Other observations indicated that RasGRP1 physiologically activates mTORC1 signaling, which contributes to LID. Using liquid chromatography and mass spectrometry, Dr. Subramaniam and colleagues saw that RasGRP1 acts upstream in response to L-DOPA and regulates a specific and diverse group of proteins to promote LID. When they examined a nonhuman primate model of Parkinson’s disease, they noted similar findings.
 

New therapeutic targets

“There is an immediate need for new therapeutic targets to stop LID ... in Parkinson’s disease,” said Dr. Subramaniam in a press release. “The treatments now available work poorly and have many additional unwanted side effects. We believe this [study] represents an important step toward better options for people with Parkinson’s disease.”

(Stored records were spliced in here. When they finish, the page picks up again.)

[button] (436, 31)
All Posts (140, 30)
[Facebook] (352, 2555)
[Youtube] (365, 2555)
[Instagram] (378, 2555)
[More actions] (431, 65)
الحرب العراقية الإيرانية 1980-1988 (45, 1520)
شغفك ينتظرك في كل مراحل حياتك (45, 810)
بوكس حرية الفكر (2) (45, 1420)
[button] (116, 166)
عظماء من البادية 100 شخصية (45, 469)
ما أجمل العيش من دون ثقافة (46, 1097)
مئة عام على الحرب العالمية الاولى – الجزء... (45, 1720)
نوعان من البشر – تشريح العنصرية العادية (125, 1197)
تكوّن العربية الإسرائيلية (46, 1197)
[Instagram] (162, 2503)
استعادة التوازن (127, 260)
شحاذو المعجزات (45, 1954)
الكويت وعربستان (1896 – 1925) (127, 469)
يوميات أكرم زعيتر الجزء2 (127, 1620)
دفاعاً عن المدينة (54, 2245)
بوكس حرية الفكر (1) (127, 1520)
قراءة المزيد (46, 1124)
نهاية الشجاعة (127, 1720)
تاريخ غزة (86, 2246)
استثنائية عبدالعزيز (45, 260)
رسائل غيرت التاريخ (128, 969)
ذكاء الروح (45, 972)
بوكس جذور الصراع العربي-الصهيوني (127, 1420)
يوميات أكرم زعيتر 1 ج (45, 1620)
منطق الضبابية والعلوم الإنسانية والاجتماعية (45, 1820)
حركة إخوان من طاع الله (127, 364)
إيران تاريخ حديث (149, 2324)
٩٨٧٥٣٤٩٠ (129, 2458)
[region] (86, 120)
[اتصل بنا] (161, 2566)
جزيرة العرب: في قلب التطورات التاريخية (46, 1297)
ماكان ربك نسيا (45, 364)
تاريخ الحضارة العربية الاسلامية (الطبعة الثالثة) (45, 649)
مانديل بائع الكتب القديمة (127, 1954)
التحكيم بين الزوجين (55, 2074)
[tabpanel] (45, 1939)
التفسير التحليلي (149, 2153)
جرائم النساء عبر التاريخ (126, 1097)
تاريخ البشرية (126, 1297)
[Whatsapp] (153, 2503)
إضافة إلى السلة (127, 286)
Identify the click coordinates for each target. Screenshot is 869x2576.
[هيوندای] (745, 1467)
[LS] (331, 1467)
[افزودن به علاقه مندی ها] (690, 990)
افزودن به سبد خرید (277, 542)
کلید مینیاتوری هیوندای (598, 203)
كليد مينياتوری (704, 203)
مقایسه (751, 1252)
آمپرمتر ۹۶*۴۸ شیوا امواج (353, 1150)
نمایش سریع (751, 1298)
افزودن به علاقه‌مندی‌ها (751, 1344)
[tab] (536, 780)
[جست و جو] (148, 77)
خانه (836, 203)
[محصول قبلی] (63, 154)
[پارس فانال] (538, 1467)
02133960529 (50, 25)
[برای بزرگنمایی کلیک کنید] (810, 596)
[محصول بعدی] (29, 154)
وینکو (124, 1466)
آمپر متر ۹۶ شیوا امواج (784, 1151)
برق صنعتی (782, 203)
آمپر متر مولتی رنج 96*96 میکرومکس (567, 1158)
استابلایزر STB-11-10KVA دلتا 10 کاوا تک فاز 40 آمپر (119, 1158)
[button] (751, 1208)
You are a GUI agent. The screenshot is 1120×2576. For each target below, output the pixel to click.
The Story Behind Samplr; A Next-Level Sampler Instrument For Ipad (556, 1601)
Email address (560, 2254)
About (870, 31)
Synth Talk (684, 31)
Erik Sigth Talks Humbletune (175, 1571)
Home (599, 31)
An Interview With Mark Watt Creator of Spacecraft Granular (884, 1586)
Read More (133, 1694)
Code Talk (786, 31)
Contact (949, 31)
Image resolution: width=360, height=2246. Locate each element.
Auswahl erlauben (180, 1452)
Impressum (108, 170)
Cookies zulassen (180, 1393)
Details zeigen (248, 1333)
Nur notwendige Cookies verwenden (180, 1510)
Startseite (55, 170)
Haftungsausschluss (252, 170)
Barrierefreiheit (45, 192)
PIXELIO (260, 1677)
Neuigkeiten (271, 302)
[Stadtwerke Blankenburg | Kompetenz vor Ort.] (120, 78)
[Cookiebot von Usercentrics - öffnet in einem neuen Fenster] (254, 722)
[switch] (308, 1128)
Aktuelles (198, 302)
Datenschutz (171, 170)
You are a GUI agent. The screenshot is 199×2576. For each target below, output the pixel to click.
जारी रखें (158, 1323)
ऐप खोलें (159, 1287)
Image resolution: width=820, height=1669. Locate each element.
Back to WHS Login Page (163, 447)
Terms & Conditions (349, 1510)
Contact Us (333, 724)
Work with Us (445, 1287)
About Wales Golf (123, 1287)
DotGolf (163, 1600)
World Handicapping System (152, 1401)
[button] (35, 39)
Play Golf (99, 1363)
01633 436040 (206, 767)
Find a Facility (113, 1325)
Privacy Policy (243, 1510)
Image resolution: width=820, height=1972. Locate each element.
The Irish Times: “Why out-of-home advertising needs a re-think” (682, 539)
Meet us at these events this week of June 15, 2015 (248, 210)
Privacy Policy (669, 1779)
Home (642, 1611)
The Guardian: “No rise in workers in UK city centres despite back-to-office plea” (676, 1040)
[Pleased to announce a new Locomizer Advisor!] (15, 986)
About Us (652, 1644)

Future research should attempt to identify the best method of selectively reducing expression of RasGRP1 in the striatum without affecting its expression in other areas of the body, according to Dr. Subramaniam. “The good news is that in mice a total lack of RasGRP1 is not lethal, so we think that blocking RasGRP1 with drugs, or even with gene therapy, may have very few or no major side effects.”

The study was funded by grants from the National Institutes of Health. The investigators reported no conflicts of interest.